● EXERCISE DATA:
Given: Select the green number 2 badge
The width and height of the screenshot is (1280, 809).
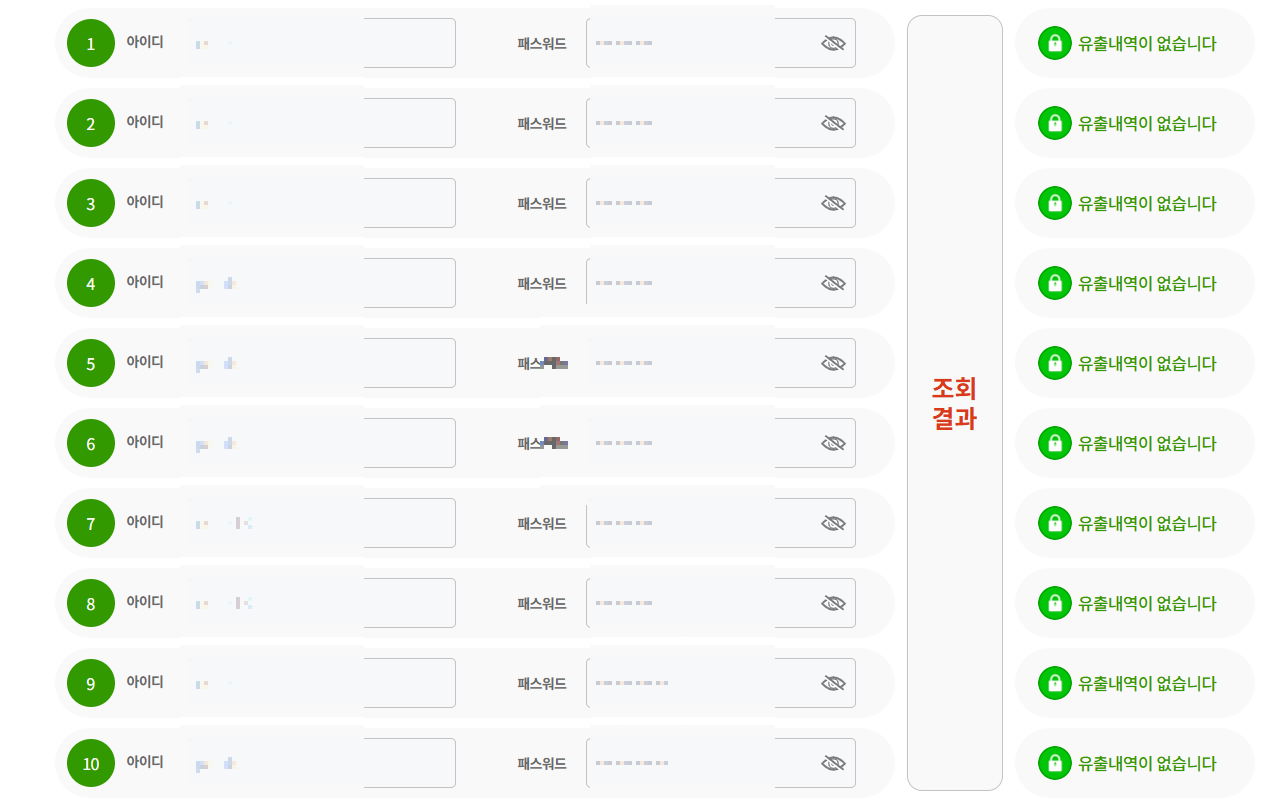Looking at the screenshot, I should [90, 123].
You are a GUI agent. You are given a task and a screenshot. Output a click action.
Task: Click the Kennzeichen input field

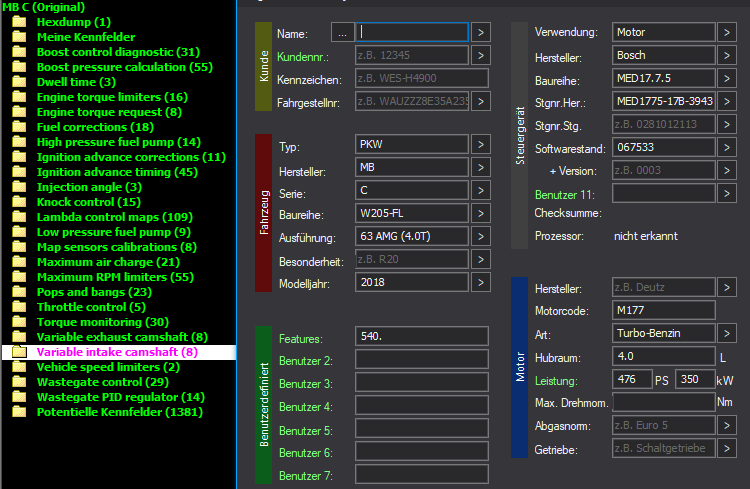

● WHAT YOU WILL DO: Repeat all of the data above with "input field" swapped for "text box" and nothing else changed. Omit the pictures.

● OUTPUT OF THE TASK:
Given: Select the green number 2 badge
The width and height of the screenshot is (1280, 809).
Looking at the screenshot, I should [90, 123].
You are a GUI agent. You are given a task and a screenshot. Output a click action.
Task: Click the Kennzeichen text box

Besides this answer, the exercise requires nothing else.